In a forest village over the last two autumnal weekends, I uncovered the painful necessity of living and painting within my limits.
Painting my portraits for passers-by drove home a two-fold lesson:
First, look for accuracy in lines: with this I had to go slow and steady, focusing on each person’s face, asking “What sets this person’s face apart from anyone else?” I was gifted this lesson from a master-artist friend of mine who shared the necessity of striving for accuracy and not speed.
So I had to work carefully, which meant more slowly, which meant less profit. Then I remembered I was here at the Festival to enrich and contribute my gift of demonstating painting. So by just showing up and painting, I was doing exactly what I needed to do. For that reason, I was much happier with the majority of my portraits this year.
Second, know when you’ve completed the job, and step away, surrendering the results. Nothing will be perfect, and to expect otherwise frustrates the creative process. If we are content with showing up reguarly, then we will gradually grow more perfect. This means knowing when to take breaks, knowing when to call a portrait finished, and when to say you’re done for the night.
The last little nut was painfully driven home late at night, half-way through the festival.
I had the opportunity to paint a friend’s lovely parents who were visiting out of town. I finished their portrait around 10pm after a long day (I arrived at my booth around 3:30pm).
They asked if I could do their son. Instantly I felt my body say “Uh, honey, it’s too late.”
But my ego pushed back, “Of course we can do it! We can muscle through!“
And so I said yes.
We found the young man.
He didn’t fancy standing still and liked the idea of me painting him rope climbing. I supported the him in doing that. It was right up my alley of capturing things in the moment.
So down the mulch path we tromped, carrying my art supplies, across the wooden bridge, lit by warm hanging bulbs, to the enclosure where the rope climbing was.
I sketched him prepped to climb, and then hell broke loose for inside my mind.
My mind started freaking out because of how dark it was. The paint started being uncontrollable, partially because I couldn’t see very well (it was pretty dark), and mostly because I was exhausted and emotionally had reached the path of no return.
But I wasn’t going to give up yet.
I started all over again and drew the young man in a different pose this time.
Somewhat satisfied with it, and almost crying with the frustration of the darkness, I muscled through it, starting to paint.
Again, dark paint bleeding all over the page, obsuring the sketch, I tried staunch it’s flow, determined to make it successful.
Simultaneously, the singer at the near-by stage across from the pub seemed to get louder.
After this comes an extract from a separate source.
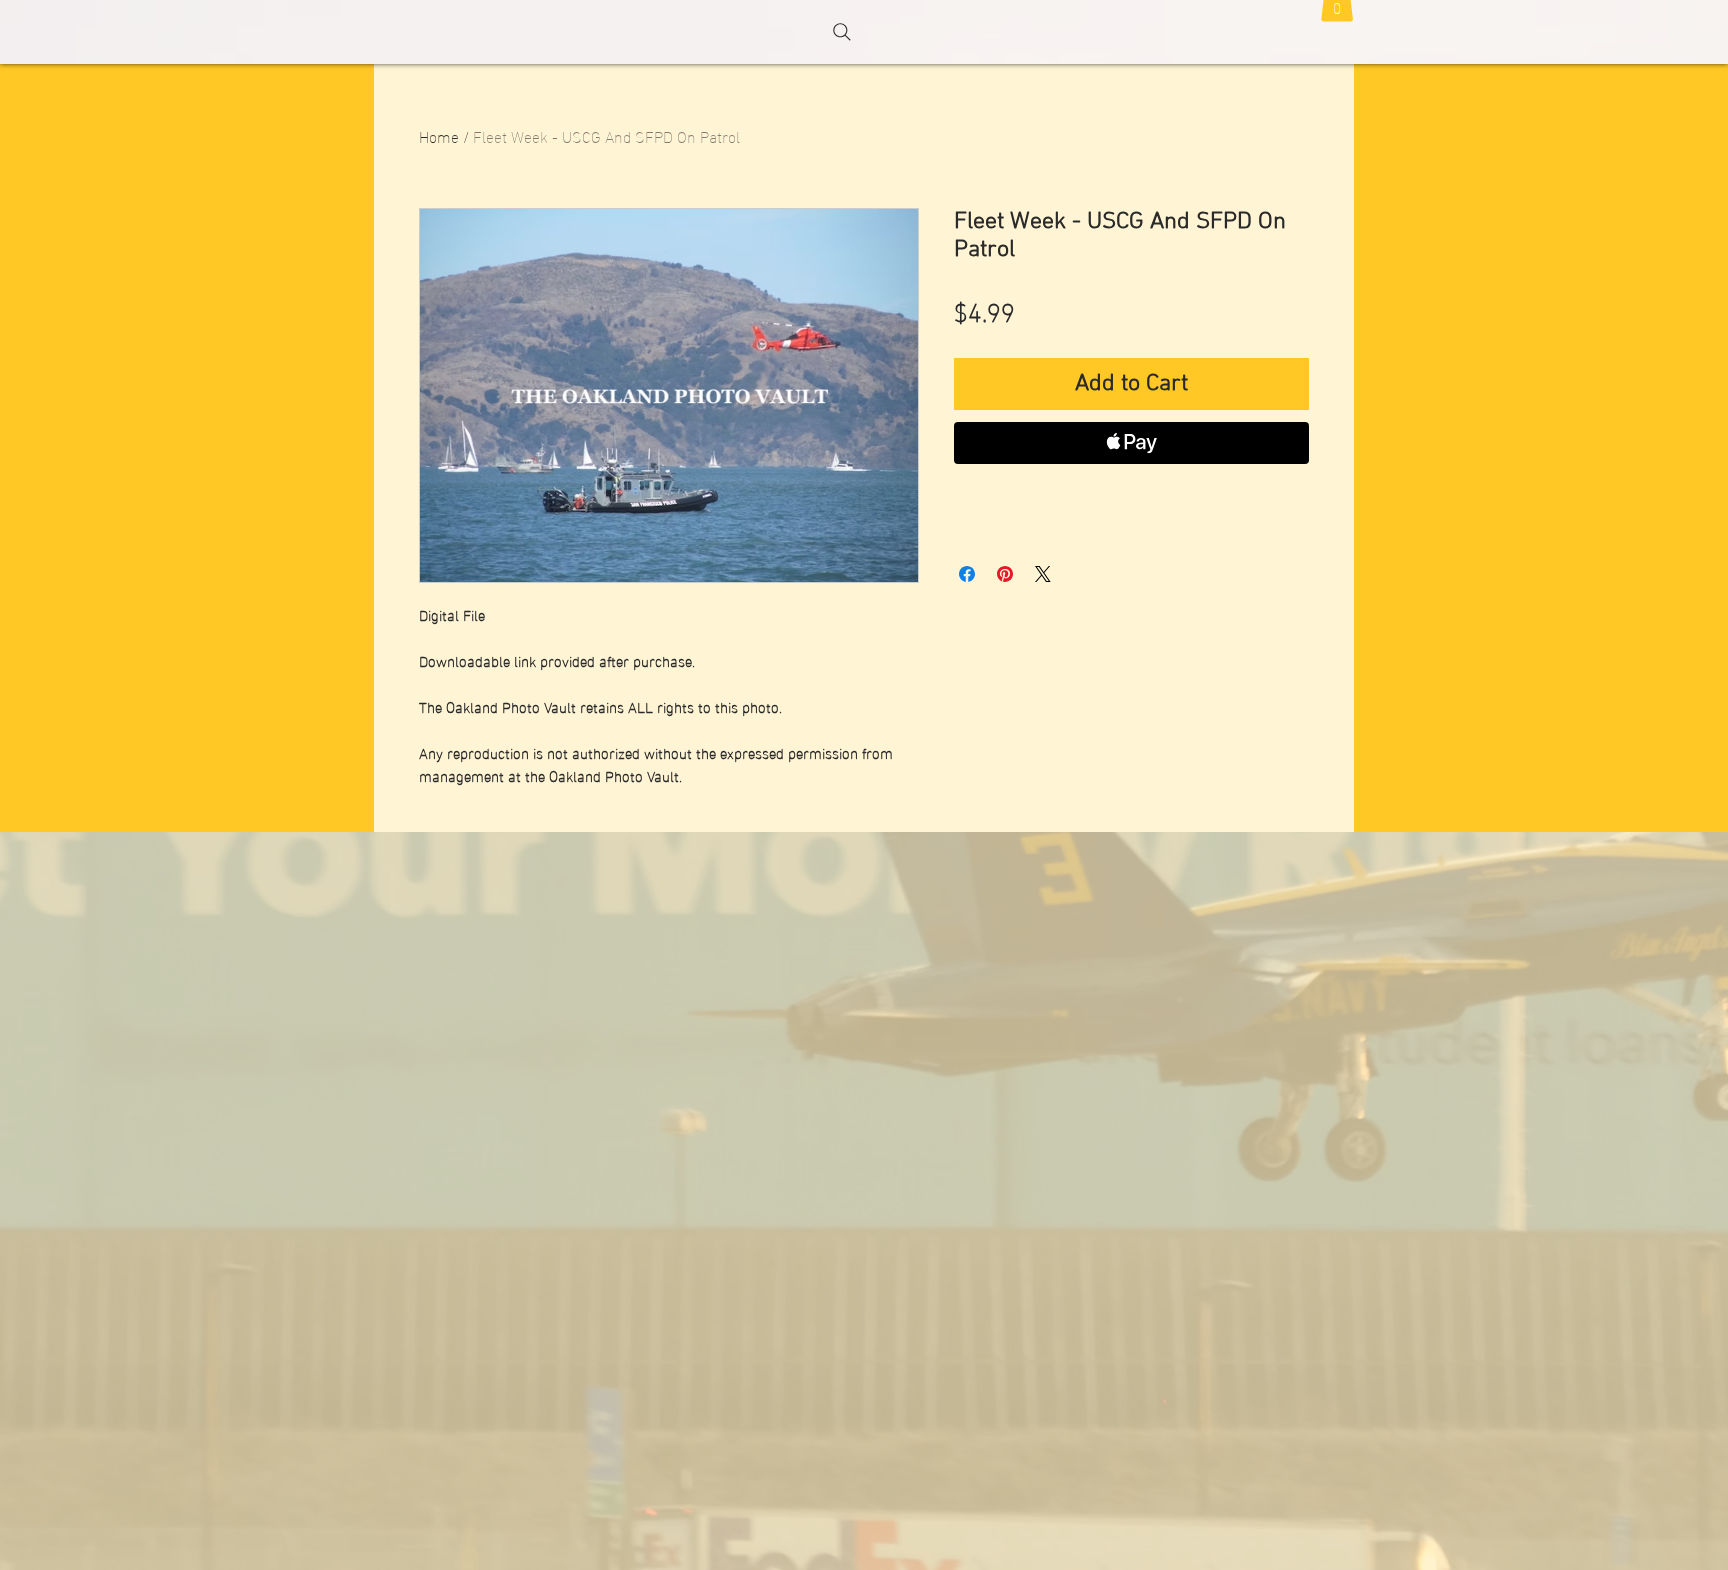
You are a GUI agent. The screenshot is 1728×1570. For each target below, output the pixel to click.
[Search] (842, 32)
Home (439, 135)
His raucous tones with which he always sang the late night songs sawed away at my concentration, splitting the splintered strands of patience and compusure.
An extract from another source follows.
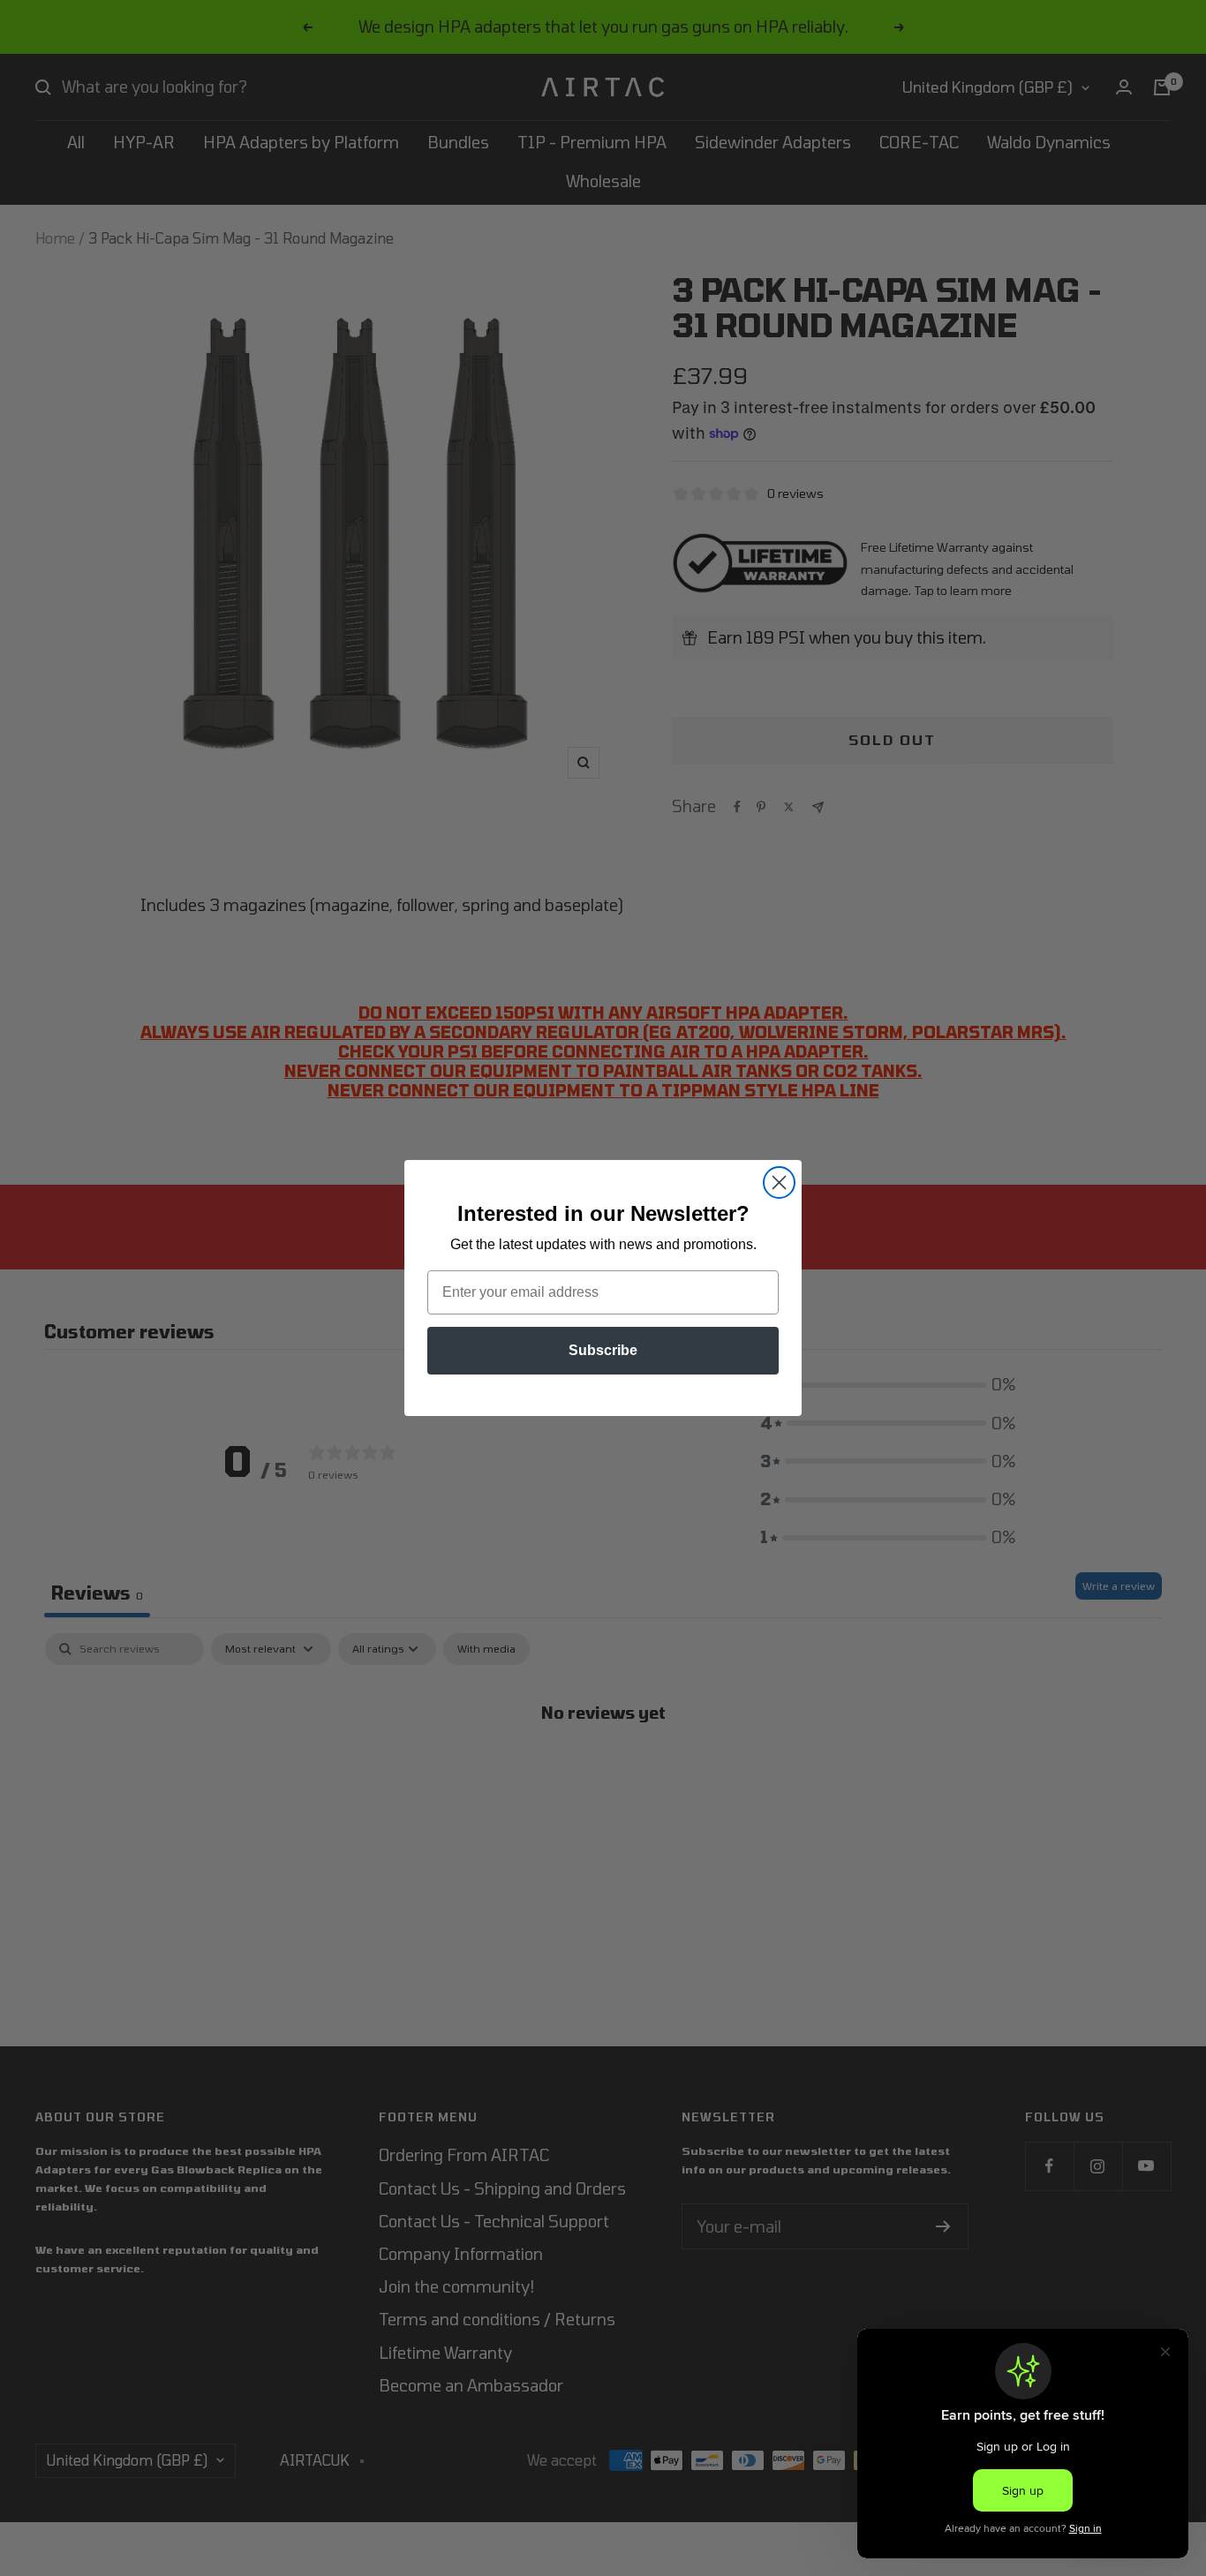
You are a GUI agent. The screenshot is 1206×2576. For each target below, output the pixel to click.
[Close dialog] (779, 1182)
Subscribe (603, 1350)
And then those strands all but split. Tears were now in my eyes. Finally a maternal voice in my head said, “Bridget, why don’t you refund them, apologize for the dissappointment, and explain that you are just not able to finish it?“
Yes. So I did that. I know I dissappointed the mother especially. To dissapoint others is torture to me. But there was nothing within me to finish this. It was one of the most humiliating things I have done in a long time.
The next weekend, I made sure to do no paintings after 9:30 pm.
What bliss! It was so nice to have the reserve time to visit with passers-by and enjoy the festival. And though there were a few paintings that still took much force to surrender the portraits to their owners, because I was not fully satisfied with them, I lasted much longer and was a better presence in the festival, living and painting within my limits.